What is this book?
April 4, 2009 9:56 PM   Subscribe

This is driving me crazy- please don't make email my ex-husband to ask him! He had a slim white hardcover book that in the introduction described an ancient village that was round and built up on top of itself year after year. My old, fallible memory (10 years ago) of it has me believing it was in South America and was not fictional. Any help?
posted by NicoleyDarko to Media & Arts (7 answers total) 1 user marked this as a favorite
 
It actually sounds like James Michener's The Tell, which is set in the Middle East, and covers snapshots of points in time of the history of different peoples building a village around an ancient well in what is modern-day Israel/Palestine. OTOH, it's not an especially slim book, so perhaps not.
posted by rodgerd at 10:03 PM on April 4, 2009


A tell is actually not necessarily a specific village - many old villages are (or were) built that way! So as you excavate a tell, you first come upon the newest material, and then the older stuff. So I can't help you find this specific book or village, but it's a common archaeological phenomenon. The explanation, I think, is that the site of a community is chosen based on environmental conditions, access to water for transportation and agriculture being the biggest one during a large portion of human history. Hence why so many large cities even today are near rivers.
posted by spaceman_spiff at 10:12 PM on April 4, 2009


Actually, Michener's book was called "The Source" (at least in the U.S.). My favorite Michener novel, a fine fictional overview of mid-eastern history. But probably not the book you're looking for, since it is the opposite of slim.
posted by lhauser at 10:51 PM on April 4, 2009


That sounds a lot like what they found when they excavated Hisarlik.
posted by Chocolate Pickle at 11:15 PM on April 4, 2009


One of the most famous tells is the hill on which Troy is built. Could the book be related to that?

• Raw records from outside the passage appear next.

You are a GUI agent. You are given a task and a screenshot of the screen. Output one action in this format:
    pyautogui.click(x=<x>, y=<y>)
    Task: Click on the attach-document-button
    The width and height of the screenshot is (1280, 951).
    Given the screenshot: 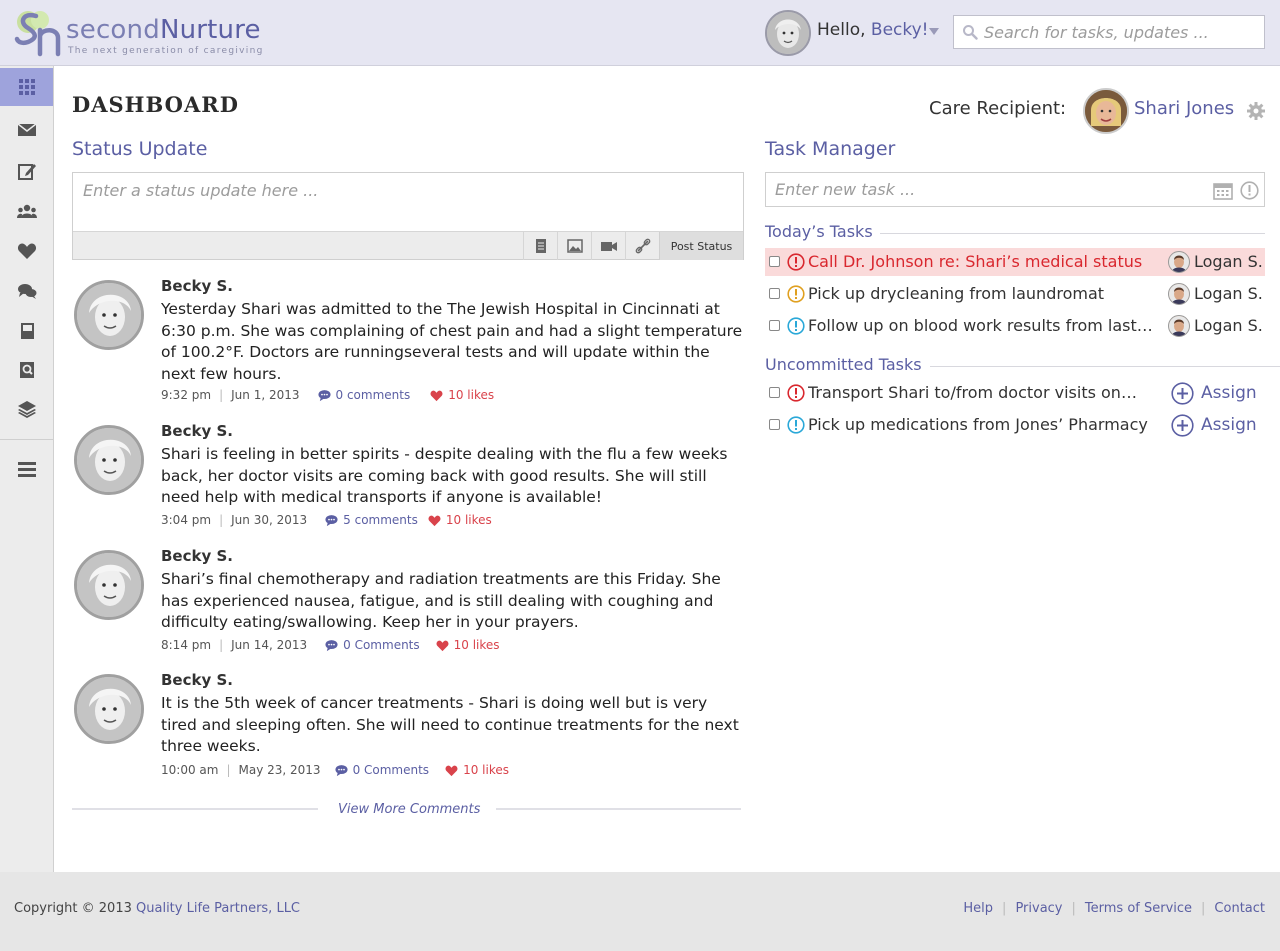 What is the action you would take?
    pyautogui.click(x=540, y=246)
    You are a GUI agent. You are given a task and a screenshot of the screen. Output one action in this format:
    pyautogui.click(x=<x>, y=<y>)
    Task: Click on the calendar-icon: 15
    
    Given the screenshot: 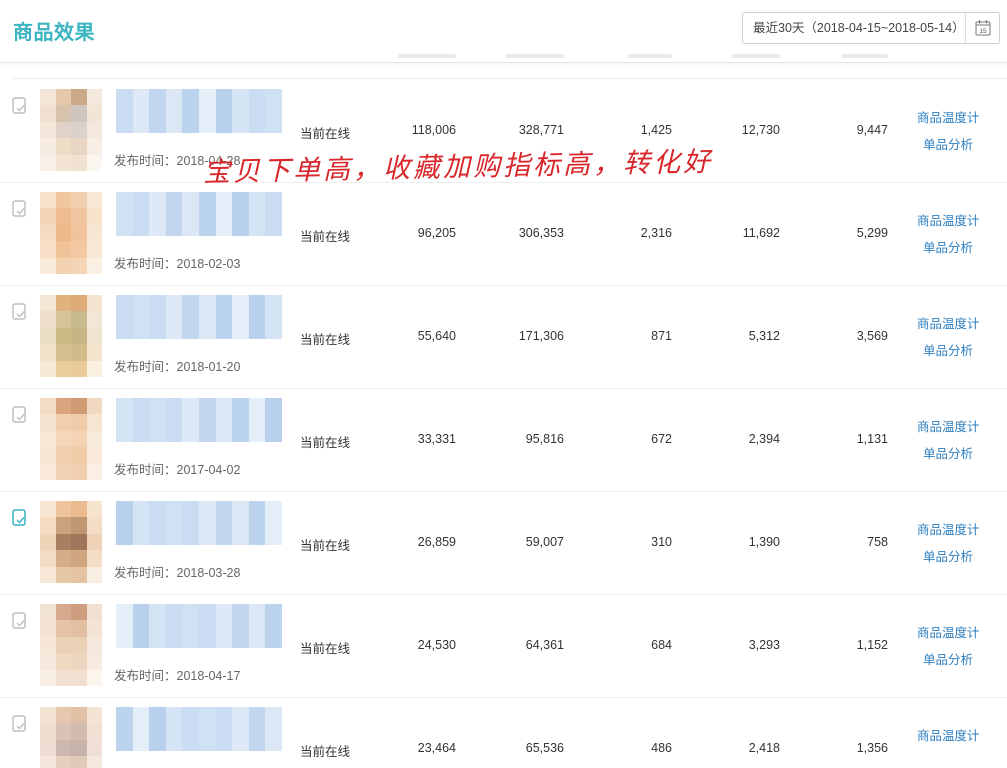 What is the action you would take?
    pyautogui.click(x=983, y=28)
    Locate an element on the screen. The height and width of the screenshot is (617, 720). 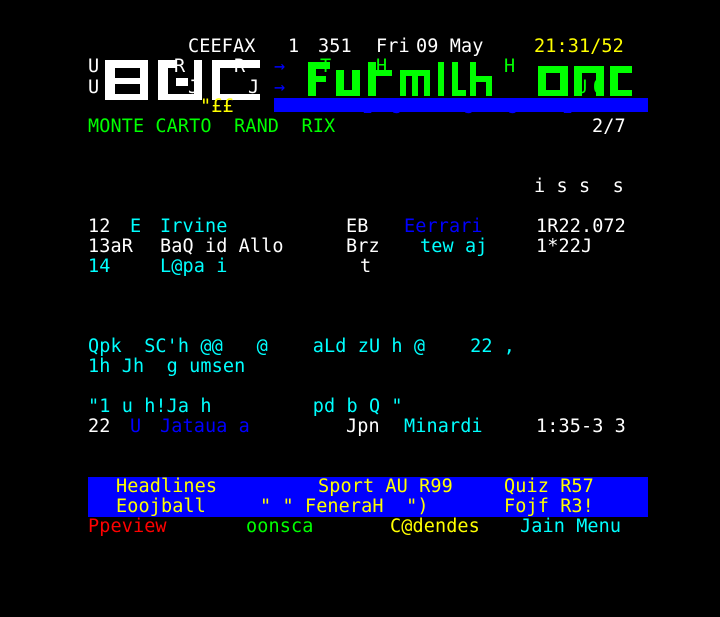
page-counter: 2/7 is located at coordinates (609, 126).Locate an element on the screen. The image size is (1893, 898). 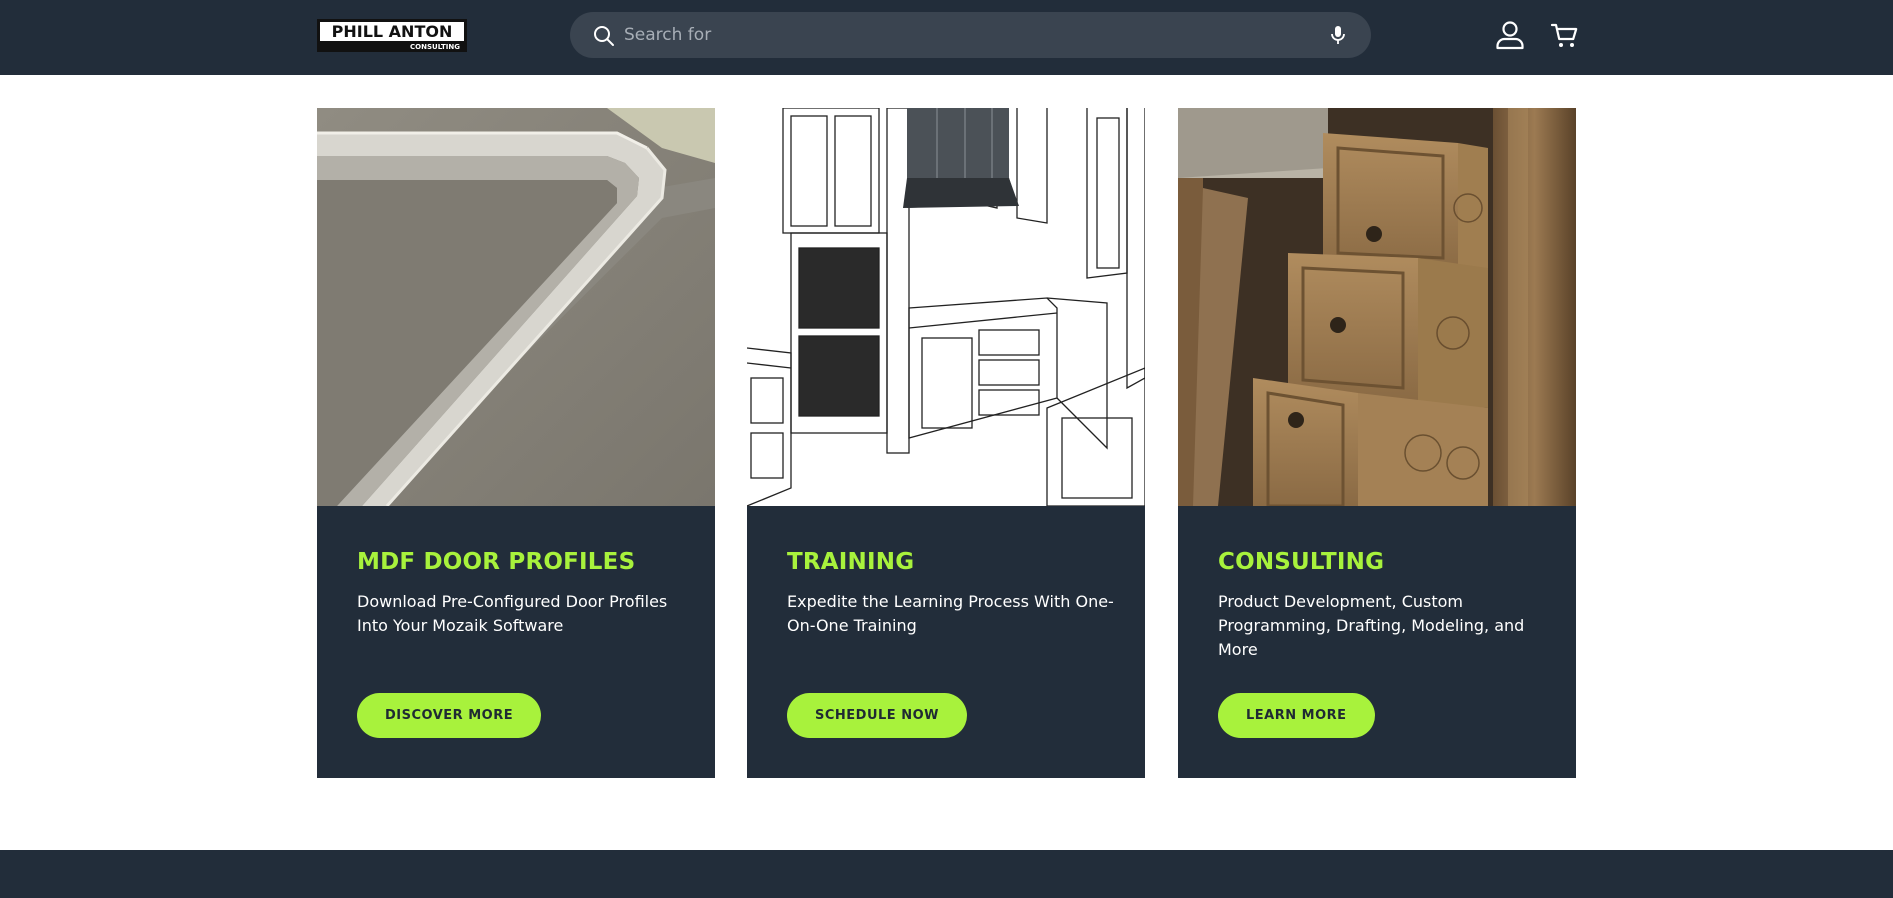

If you're talking a literal tear-down-and-rebuild every year... not a clue, I'm afraid.
posted by Leon at 4:54 AM on April 5, 2009


Tell Beydar, the ancient Syrian city of Nabada, is another famous tell. It's circular, and has several layers of settlements as well.

There was also a "true crime" Indiana Jones-like book written about the Moche site of Sipan (South America), called "The Lords of Sipan" that was fairly popular back in the early 1990:s. Looks like the cover was white.
posted by gemmy at 6:15 AM on April 5, 2009


This could be Irbil in Iraq, although I believe there are other cities in Iraq that might fit your description.